ある時、日本で一番面白い芸人を決めるテレビ企画に魔王コンビは出演した。部下たちは不正で魔王コンビを優勝させようとしたが、魔王がそれを止めた。


「正々堂々と戦おうじゃないか。武力ではなく、笑いでな」

「魔王様……!」


舞台に上がっていく魔王は、自身に満ち溢れていた。部下たちは、リボンを付けたその背中を涙ぐみながら見送った。


そのテレビ番組はこっそり魔界でも放送された。3位という結果に終わったが、人間も魔物も魔王コンビを称えた。

新しい目標ができたと、魔王は苦笑いしていた。


そうして人気を維持したまま、しかし魔物だと明かすチャンスを逃したまま、平和に3年が過ぎた――



「た、大変だぁ~!勇者が!勇者が来た!!!魔王様あああ!」


仕事の合間に魔界に帰ってきた魔王のもとに、下っ端兵が報告してきた。魔王の傍らにいたロジーは慌てて兵を問い詰めた。


「なんだと?! 今どこにいる?!」

「こちらに向かって―――!ひいっ!!来たああ!!」


下っ端兵が振り返って、悲鳴を上げた。

見れば、鎧に身を包んだ青年が歩いて来るではないか。背中に聖剣らしき大きな剣を背負っている。地面には、気絶した兵たちが転がっていた。

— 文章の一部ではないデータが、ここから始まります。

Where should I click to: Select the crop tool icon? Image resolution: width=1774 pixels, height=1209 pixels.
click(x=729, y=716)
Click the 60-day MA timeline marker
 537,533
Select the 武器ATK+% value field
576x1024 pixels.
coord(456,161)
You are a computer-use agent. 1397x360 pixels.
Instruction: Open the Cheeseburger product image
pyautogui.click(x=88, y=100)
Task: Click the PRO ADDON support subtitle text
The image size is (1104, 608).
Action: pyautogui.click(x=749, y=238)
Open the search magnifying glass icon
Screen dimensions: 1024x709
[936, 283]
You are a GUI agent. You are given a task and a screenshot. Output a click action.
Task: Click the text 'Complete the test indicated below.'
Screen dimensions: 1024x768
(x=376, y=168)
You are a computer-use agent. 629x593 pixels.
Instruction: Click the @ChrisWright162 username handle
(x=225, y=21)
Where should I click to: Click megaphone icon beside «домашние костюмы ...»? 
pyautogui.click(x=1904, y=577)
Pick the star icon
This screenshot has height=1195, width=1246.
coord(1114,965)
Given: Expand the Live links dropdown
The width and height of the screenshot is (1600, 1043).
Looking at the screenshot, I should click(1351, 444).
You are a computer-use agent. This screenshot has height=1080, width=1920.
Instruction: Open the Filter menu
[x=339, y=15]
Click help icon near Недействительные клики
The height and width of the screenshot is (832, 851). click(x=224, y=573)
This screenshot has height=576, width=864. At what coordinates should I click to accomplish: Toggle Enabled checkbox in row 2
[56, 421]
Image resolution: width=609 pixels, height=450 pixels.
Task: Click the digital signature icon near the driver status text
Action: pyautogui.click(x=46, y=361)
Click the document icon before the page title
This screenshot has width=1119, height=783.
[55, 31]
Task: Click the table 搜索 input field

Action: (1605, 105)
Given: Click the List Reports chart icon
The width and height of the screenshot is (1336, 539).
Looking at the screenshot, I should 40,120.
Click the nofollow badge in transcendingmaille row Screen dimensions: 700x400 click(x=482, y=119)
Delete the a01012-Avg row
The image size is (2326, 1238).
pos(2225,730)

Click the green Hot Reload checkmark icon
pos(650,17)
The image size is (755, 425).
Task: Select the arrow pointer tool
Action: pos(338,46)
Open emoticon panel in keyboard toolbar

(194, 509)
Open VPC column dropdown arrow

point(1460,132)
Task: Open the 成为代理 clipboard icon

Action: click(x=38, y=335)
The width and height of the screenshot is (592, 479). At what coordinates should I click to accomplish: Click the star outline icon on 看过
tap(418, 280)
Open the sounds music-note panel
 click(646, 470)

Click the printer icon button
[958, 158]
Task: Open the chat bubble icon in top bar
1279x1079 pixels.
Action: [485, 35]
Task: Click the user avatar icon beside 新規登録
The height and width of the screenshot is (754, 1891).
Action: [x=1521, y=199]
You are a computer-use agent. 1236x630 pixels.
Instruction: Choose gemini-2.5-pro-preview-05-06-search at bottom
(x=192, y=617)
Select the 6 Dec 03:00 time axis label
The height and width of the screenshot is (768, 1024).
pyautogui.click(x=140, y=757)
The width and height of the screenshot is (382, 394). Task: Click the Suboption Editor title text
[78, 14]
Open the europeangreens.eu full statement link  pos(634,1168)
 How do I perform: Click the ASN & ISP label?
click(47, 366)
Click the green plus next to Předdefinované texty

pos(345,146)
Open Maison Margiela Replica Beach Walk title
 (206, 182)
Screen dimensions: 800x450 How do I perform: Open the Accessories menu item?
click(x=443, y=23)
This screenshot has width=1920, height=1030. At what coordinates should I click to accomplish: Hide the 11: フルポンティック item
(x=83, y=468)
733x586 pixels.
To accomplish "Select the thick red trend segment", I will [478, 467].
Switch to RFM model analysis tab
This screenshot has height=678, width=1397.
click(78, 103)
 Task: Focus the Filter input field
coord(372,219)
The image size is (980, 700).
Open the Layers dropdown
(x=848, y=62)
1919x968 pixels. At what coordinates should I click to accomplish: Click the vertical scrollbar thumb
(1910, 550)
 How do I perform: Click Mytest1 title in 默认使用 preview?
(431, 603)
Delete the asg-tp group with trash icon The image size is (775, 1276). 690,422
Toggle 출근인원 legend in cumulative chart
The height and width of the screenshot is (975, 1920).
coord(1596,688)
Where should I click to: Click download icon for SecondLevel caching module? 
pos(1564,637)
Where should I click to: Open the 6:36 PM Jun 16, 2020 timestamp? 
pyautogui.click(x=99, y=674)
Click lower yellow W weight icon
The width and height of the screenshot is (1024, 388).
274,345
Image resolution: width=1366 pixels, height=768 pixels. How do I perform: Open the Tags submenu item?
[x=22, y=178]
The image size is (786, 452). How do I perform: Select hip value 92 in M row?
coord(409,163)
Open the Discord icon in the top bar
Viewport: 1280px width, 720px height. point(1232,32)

上手くいかなかったとロジーは唇をかんだ。いつからか『我ら自慢の魔王を人間界で有名にすること』に目的が変わってしまっていたので、まあ当然である。


魔王が勇者に話しかけた。


「一人か。単身で我が魔王軍に乗り込むとはな」

「あんたを探すのは骨が折れた。だが、ついに見つけた…!」


魔王から目を逸らさずに、勇者は懐に手を入れた。ロジーはさっと魔王の前に立った。これは彼の失態である。相打ちになっても、勇者から魔王を守らねばならなかった。


ロジーが武器を構えて睨みつけていると、勇者は色紙を取り出した。


「ずっとファンでした! サインください!」


――芸人を志す勇者が魔王と組んで、人間界と魔界の懸け橋となるのは、まだ先の話だ。